- **Work instructions**
Starting at the line that contains "Task: Select the blue" and ending at the last line of the data, rescale the data and write out every line, requests included. Multiply each answer coordinate by 2.35 and round it to the nearest whole number, with halves rounded up, and leave the pictures out.

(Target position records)
****************

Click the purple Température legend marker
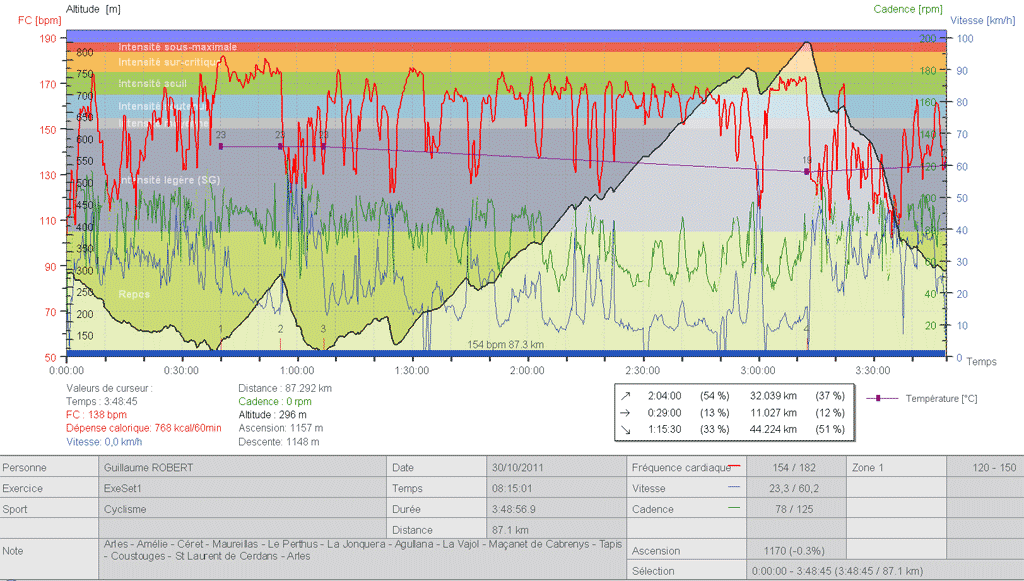Screen dimensions: 1024x581 tap(878, 398)
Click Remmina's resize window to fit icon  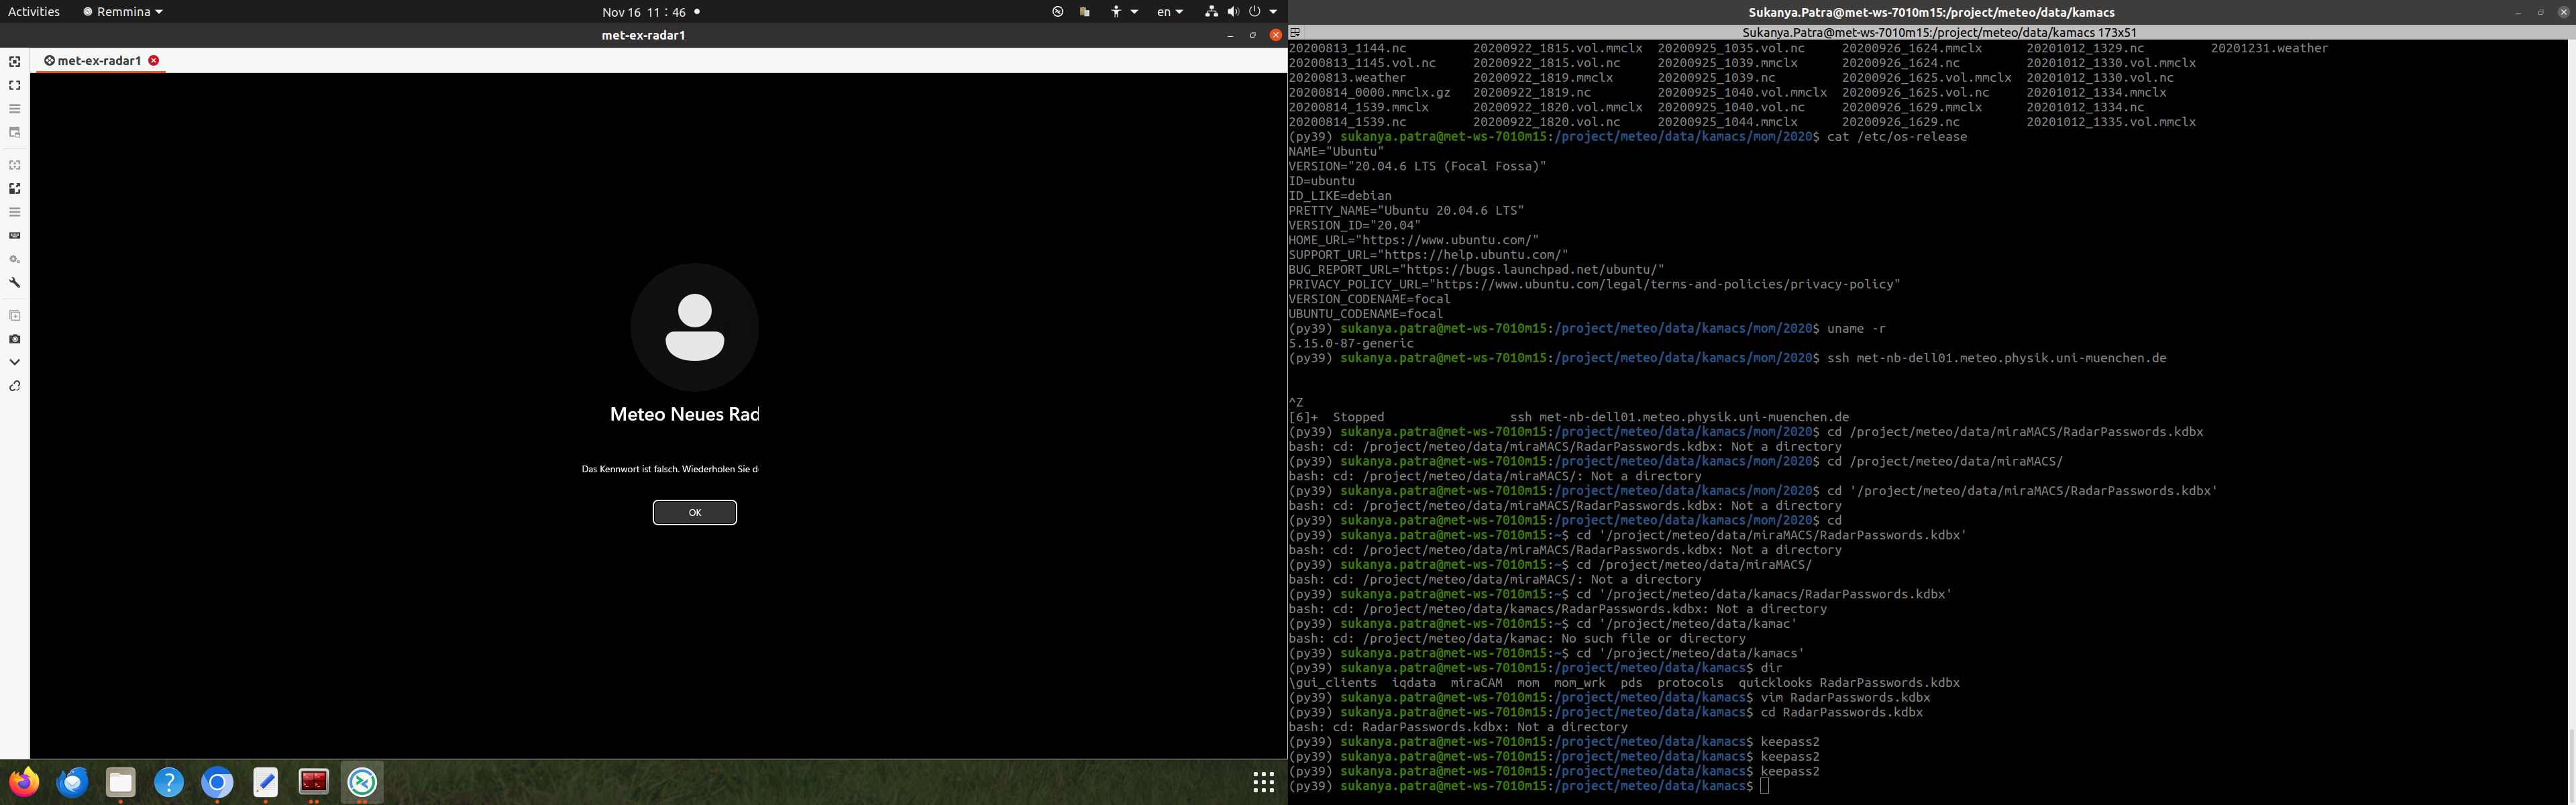(14, 62)
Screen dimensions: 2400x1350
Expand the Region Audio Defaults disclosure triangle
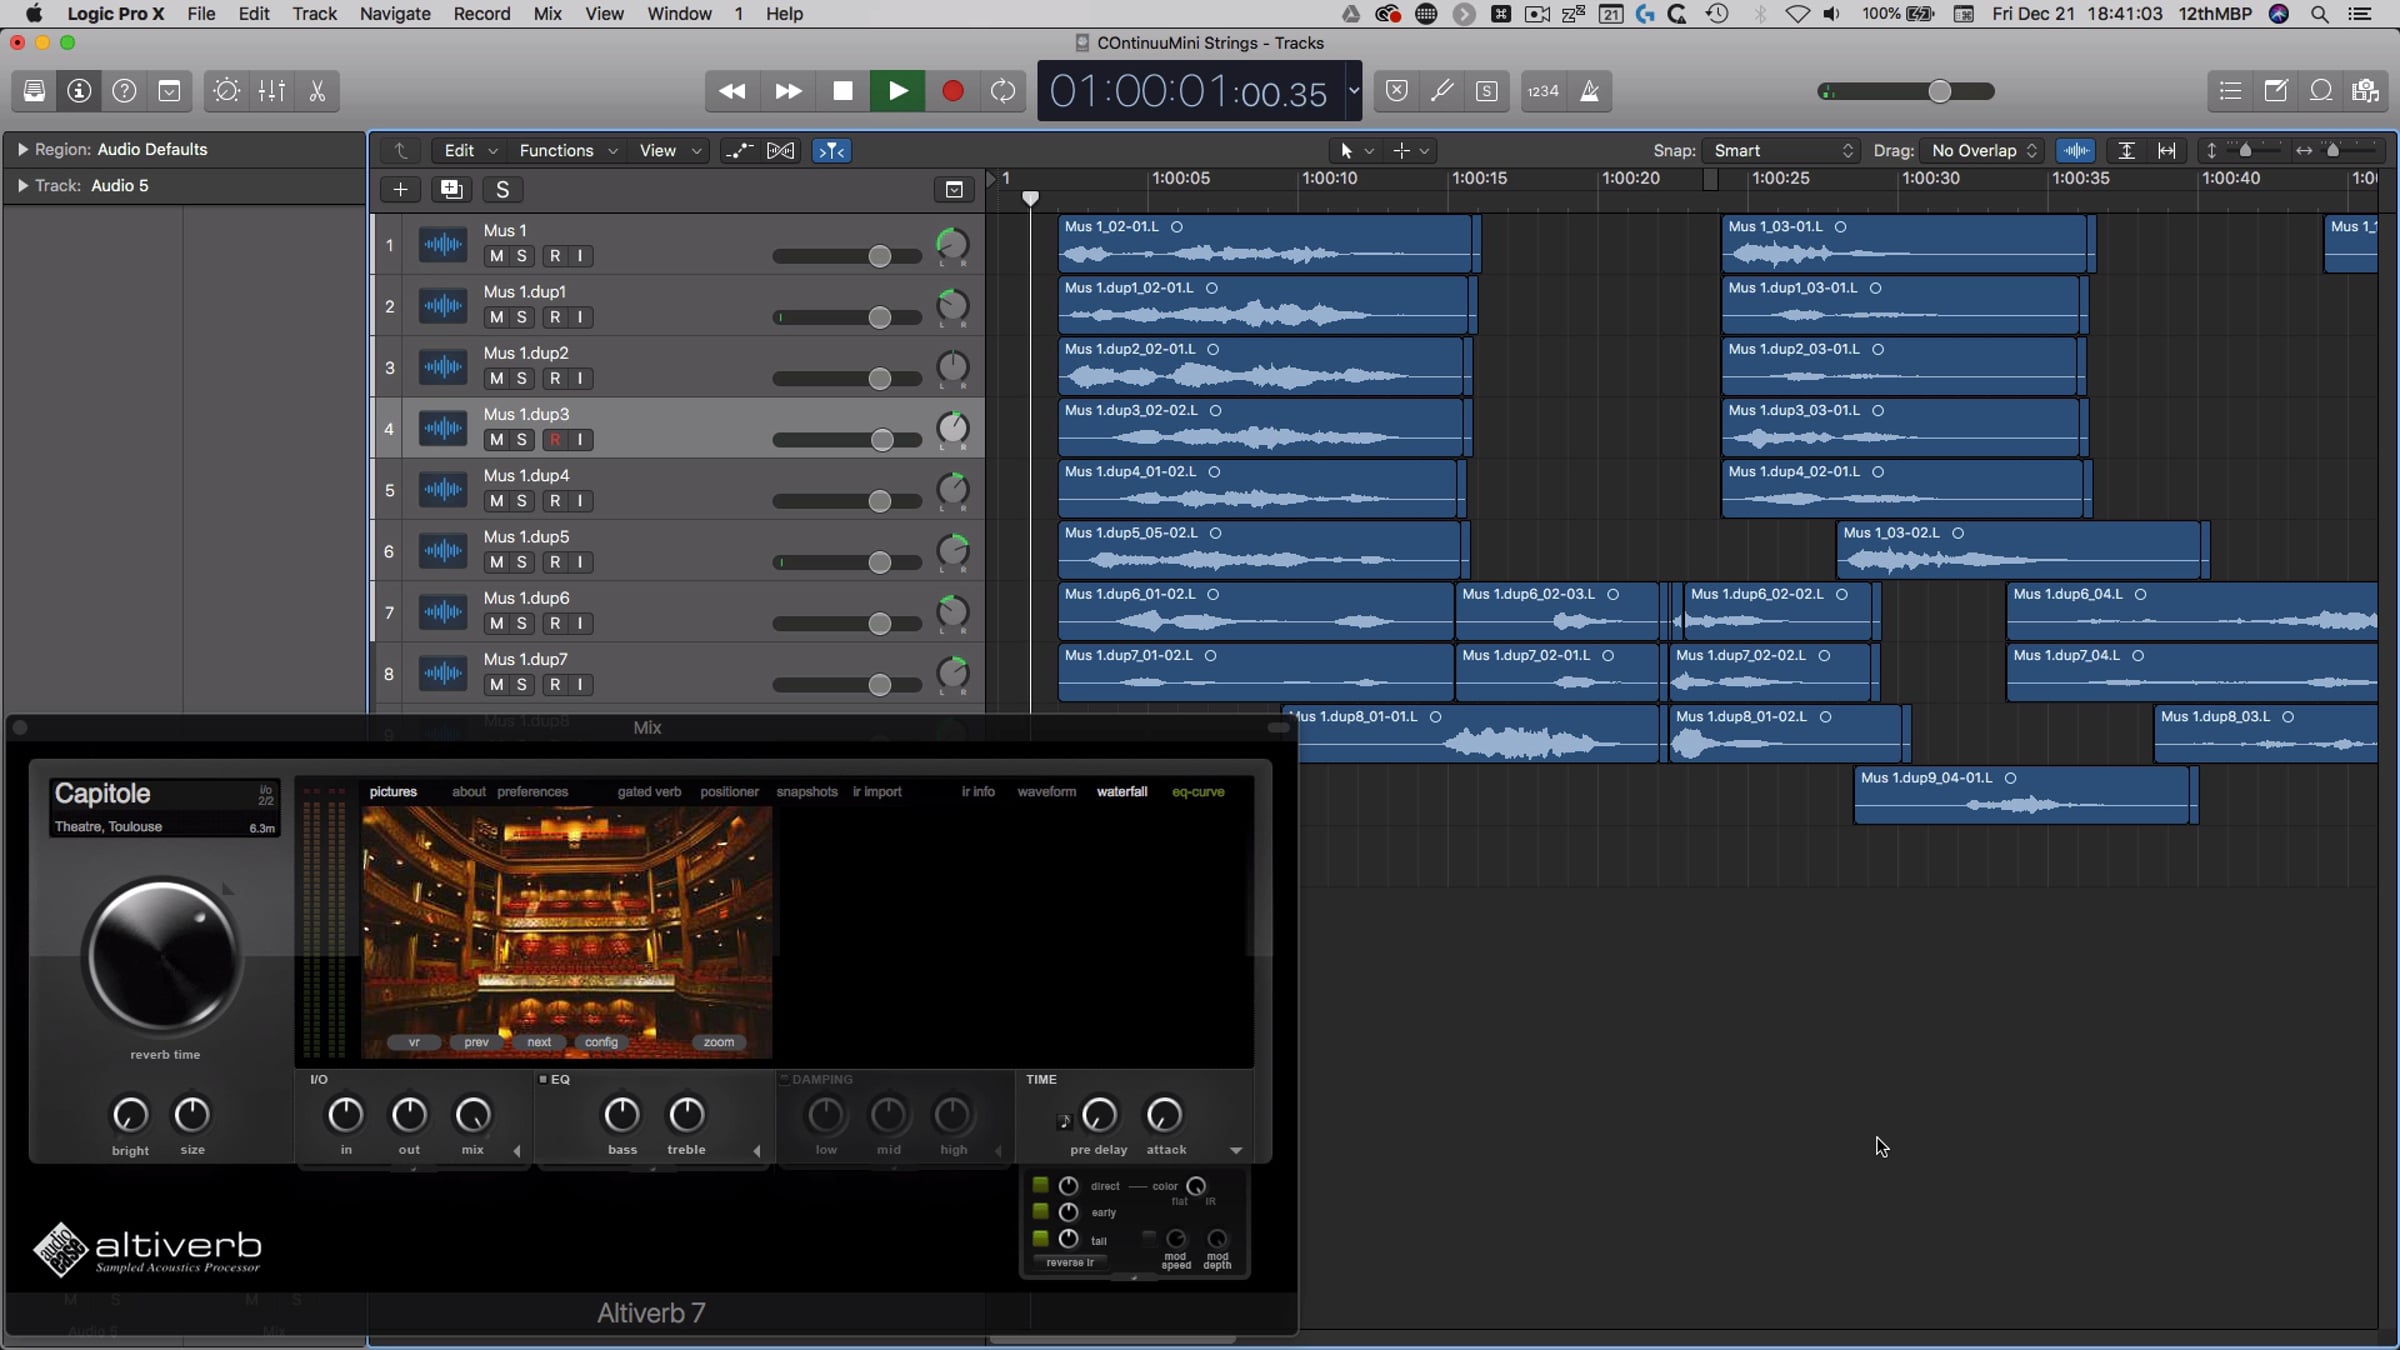(22, 150)
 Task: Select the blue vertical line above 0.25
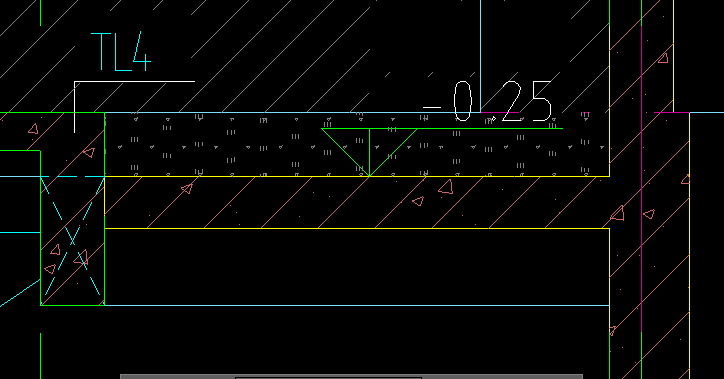(481, 55)
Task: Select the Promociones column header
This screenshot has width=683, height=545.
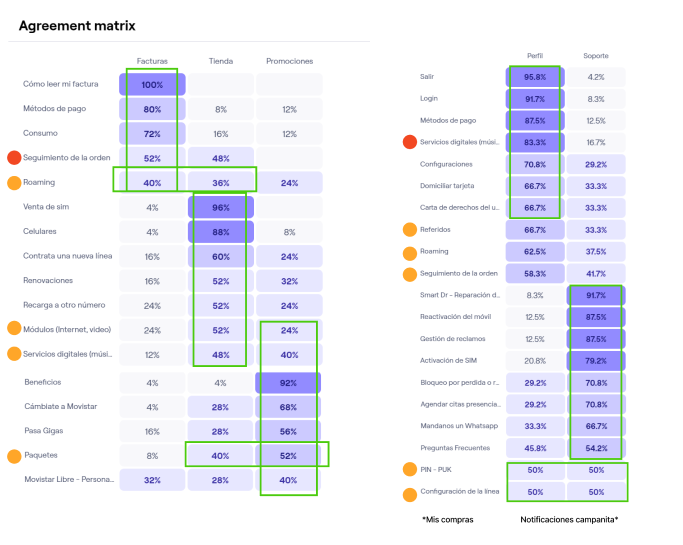Action: (x=289, y=61)
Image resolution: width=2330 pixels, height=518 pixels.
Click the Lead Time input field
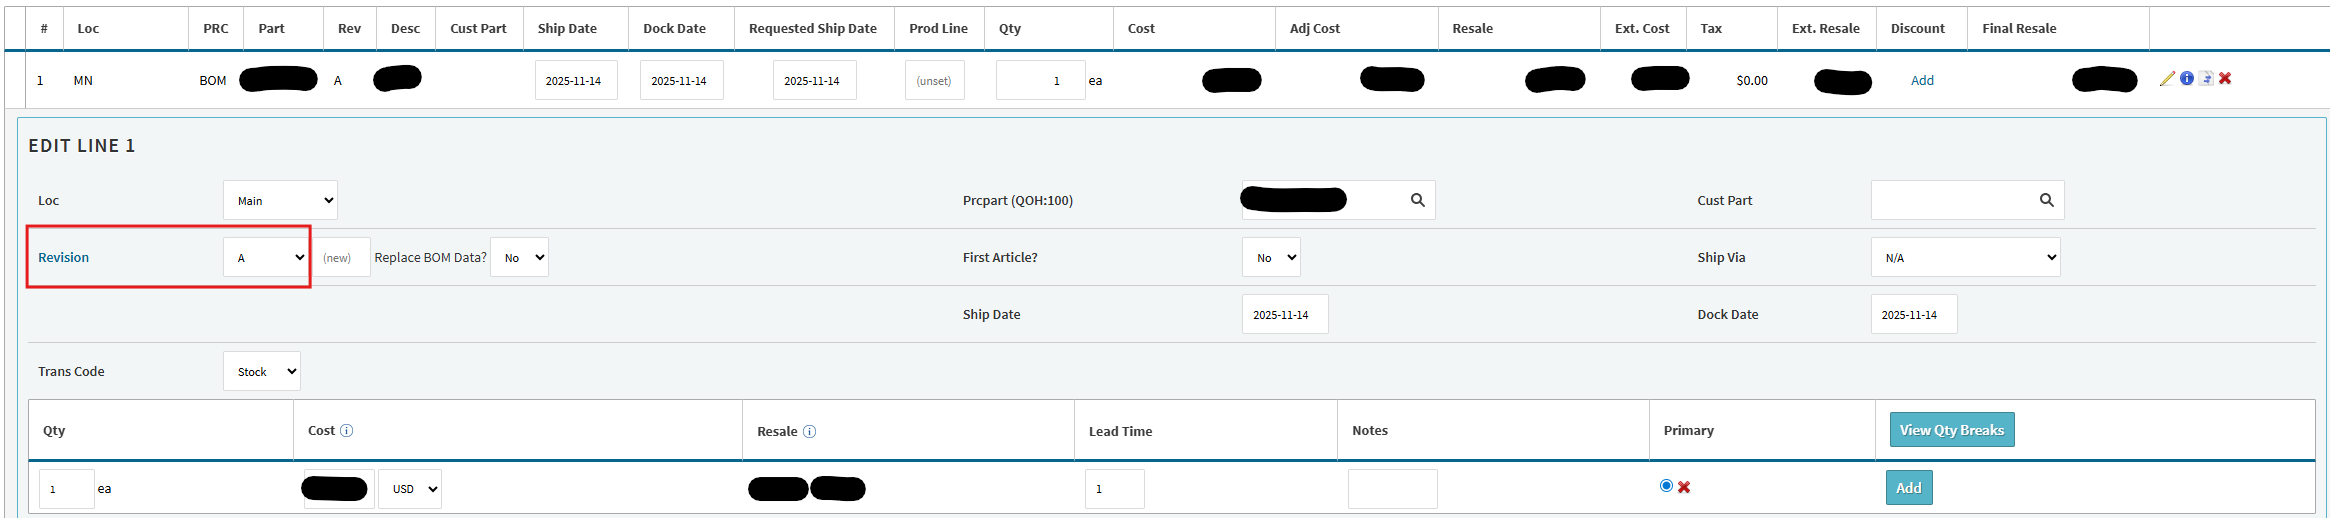[1114, 489]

****************

- **Exercise output**
 Task: Select the blue vertical line above 0.25
(1130, 129)
Task: Select the Promociones column header
This screenshot has width=683, height=545.
Action: (x=679, y=143)
Image resolution: width=2330 pixels, height=518 pixels.
Click the Lead Time input field
[2618, 1149]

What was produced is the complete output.